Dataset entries
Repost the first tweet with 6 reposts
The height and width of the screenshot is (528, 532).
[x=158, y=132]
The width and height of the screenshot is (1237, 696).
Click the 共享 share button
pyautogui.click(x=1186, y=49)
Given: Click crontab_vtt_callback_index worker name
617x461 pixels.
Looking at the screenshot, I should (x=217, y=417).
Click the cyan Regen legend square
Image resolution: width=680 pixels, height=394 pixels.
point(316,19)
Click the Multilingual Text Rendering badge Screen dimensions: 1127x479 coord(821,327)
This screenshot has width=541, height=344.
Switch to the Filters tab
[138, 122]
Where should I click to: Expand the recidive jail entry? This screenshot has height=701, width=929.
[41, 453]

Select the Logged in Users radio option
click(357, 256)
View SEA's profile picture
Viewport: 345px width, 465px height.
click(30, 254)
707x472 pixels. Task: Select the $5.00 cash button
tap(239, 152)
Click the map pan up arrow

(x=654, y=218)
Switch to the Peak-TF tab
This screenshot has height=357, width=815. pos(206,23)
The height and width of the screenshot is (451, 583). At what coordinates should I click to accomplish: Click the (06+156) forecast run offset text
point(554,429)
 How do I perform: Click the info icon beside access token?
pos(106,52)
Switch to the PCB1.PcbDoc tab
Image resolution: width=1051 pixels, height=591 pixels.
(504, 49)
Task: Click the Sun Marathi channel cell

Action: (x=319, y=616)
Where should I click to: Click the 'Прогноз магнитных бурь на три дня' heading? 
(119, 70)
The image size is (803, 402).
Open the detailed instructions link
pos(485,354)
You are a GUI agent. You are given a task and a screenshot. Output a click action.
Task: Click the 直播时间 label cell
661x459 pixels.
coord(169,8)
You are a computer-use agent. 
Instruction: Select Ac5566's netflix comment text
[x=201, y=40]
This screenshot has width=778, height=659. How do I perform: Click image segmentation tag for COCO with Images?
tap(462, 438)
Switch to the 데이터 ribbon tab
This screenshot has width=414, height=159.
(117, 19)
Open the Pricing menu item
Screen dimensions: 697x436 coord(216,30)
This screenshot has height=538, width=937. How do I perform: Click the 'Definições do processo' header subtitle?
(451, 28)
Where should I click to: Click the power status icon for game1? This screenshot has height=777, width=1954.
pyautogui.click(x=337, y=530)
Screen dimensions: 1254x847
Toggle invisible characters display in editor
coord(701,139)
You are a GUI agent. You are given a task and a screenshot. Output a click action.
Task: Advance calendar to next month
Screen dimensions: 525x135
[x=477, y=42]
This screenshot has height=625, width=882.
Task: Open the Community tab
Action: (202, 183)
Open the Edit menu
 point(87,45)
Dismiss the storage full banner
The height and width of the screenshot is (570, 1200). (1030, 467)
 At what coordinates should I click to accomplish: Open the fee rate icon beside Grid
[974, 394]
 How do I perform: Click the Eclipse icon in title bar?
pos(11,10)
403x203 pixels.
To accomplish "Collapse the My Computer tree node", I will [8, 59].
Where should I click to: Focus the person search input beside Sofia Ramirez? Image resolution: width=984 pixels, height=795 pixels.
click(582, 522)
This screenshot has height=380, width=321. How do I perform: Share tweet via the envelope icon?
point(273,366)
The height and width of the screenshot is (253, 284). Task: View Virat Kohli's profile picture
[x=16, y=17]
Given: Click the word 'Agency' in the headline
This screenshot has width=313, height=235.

### [WHAT THE TASK ASKS]
The expected output is the exact run of lines from the start of the entries through the line with "Given: Click crontab_vtt_callback_index", inclusive.

### [WRITTEN ANSWER]
Repost the first tweet with 6 reposts
The height and width of the screenshot is (528, 532).
[x=158, y=132]
The width and height of the screenshot is (1237, 696).
Click the 共享 share button
pyautogui.click(x=1186, y=49)
Given: Click crontab_vtt_callback_index worker name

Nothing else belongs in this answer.